The ladies often amaze customers with their ability to recall the person’s favorite books or genres.


“That’s the fun part,” Louise quipped. “We live and breathe by the big weekends, the tourist season, but I think I can say I like the every day and the every day weekends because you build that report you cannot do when you have a line to check out.”


Added Jen, “I love remembering what people read. It makes a difference to me when I’ve been on the other end. It’s important also to represent a small town, to represent rural America in a positive light. There’s such a fissure right now between rural and urban, but we have so much in common.”


While technology has hurt some book stores, an independent shop like Paper Moon has embraced online advances.


Louise said it’s made finding books—and book dealers—easier. The Paper Moon website and Facebook and Instagram presence has also added to sales.

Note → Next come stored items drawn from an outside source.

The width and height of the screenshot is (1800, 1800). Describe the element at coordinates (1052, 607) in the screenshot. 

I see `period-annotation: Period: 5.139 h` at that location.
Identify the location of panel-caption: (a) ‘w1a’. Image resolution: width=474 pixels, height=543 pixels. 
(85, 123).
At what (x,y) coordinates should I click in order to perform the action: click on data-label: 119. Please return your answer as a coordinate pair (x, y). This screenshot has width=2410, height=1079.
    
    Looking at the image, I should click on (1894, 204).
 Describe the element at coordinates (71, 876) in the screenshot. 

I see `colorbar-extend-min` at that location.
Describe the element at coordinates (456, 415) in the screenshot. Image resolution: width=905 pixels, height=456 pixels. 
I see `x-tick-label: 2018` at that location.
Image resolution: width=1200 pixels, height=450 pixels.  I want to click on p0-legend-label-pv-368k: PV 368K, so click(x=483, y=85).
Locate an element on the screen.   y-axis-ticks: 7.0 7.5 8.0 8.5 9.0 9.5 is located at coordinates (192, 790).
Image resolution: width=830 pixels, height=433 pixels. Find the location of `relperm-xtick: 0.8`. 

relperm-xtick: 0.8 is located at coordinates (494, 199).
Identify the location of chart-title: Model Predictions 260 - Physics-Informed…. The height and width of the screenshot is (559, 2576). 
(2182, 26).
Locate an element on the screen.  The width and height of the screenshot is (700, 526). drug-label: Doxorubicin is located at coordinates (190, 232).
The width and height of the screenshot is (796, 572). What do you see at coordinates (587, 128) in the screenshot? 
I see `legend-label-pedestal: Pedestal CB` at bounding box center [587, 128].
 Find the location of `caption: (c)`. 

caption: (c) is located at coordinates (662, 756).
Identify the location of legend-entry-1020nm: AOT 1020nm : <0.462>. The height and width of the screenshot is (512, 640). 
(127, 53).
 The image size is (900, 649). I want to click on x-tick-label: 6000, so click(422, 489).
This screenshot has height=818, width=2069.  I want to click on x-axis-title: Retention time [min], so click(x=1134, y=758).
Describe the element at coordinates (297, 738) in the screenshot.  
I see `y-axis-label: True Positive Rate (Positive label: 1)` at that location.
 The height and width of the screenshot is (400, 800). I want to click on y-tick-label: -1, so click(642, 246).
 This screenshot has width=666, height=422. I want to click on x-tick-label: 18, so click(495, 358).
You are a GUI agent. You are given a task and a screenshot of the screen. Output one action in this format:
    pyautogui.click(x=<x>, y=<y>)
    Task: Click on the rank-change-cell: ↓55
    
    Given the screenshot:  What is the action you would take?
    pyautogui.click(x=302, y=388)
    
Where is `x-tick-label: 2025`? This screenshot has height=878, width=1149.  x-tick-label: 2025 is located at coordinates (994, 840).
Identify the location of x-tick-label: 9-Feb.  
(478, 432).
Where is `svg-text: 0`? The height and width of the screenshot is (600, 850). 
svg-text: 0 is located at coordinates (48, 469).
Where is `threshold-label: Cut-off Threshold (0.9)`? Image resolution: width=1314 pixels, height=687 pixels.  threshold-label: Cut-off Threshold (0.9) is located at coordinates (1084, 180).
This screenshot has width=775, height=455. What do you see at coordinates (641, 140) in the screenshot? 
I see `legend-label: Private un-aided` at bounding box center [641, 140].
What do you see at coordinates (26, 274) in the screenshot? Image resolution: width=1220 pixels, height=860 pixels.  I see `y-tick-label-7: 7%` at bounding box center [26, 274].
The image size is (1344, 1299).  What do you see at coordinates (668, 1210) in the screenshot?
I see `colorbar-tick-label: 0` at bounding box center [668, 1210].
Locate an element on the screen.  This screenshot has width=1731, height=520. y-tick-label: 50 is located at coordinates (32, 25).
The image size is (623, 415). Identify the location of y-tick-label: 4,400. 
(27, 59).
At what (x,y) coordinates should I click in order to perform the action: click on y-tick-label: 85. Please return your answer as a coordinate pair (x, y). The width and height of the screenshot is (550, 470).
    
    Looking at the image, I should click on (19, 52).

“Last week, a gal came in because of a post about a cat cup. She said, ‘Oh, I saw it and I had to have it,’” Candi recalled.


“We’ve shipped out orders all over the country, and I’m not sure how they find us,” Jen said. “But we’ll also have customers who are at Daisy Kay across the street and they’ll see us and Google us and go to our website. They’ll come in because of a specific book they saw, and then they shop.”


“We’re not trying to be Amazon, we’re not trying to be Barnes and Noble,” she continued. “We try to get books Walmart doesn’t have because why would we want to compete. I love it when a customer comes in and they see an obscure book and say, ‘I have that on my Amazon list. I might as well get it here.’”


The ladies enjoy that generations of customers now shop at Paper Moon. People who visited as youngsters are now bringing in their children. 


Now, they too will get to experience the friendly felines and their even friendlier owners.


Because it’s not just the items inside a store, but who’s inside a store, that makes a difference.